Supplied data:
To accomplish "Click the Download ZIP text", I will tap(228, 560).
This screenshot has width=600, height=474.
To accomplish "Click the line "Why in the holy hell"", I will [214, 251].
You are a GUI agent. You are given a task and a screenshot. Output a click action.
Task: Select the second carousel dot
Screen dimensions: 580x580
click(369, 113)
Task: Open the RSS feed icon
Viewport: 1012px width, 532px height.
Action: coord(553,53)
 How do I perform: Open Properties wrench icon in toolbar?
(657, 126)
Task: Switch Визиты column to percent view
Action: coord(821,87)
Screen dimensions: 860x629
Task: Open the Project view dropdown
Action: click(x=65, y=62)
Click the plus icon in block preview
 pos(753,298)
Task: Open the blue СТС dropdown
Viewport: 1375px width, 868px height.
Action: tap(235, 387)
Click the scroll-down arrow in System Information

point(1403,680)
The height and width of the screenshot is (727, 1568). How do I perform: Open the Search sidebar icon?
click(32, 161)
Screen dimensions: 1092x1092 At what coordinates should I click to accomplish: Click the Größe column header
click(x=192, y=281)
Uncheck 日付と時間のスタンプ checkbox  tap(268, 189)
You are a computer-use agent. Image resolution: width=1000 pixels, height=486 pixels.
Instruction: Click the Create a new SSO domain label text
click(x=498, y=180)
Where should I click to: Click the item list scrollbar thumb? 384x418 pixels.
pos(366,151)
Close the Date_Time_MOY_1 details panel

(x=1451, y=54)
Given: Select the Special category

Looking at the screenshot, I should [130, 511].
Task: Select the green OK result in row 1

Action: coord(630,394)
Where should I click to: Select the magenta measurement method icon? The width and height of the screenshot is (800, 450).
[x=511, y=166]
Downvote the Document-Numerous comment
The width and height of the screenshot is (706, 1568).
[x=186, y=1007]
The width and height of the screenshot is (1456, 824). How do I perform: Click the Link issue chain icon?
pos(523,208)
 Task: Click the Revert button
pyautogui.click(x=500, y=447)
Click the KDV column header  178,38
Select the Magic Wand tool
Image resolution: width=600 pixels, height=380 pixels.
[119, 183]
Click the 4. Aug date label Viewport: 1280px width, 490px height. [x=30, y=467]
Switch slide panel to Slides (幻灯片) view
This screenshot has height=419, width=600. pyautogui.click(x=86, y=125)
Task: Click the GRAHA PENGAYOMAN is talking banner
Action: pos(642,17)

The task: Lay out the lines between the one containing "You are a GUI" and the one containing "pos(753,298)", inclusive, as a Markdown table with the columns Row and Line, omitting blank lines.

Full output:
| Row | Line |
|---|---|
| 1 | You are a GUI agent. You are given a task and a screenshot. Output a click action. |
| 2 | Task: Select the second carousel dot |
| 3 | Screen dimensions: 580x580 |
| 4 | click(369, 113) |
| 5 | Task: Open the RSS feed icon |
| 6 | Viewport: 1012px width, 532px height. |
| 7 | Action: coord(553,53) |
| 8 |  How do I perform: Open Properties wrench icon in toolbar? |
| 9 | (657, 126) |
| 10 | Task: Switch Визиты column to percent view |
| 11 | Action: coord(821,87) |
| 12 | Screen dimensions: 860x629 |
| 13 | Task: Open the Project view dropdown |
| 14 | Action: click(x=65, y=62) |
| 15 | Click the plus icon in block preview |
| 16 |  pos(753,298) |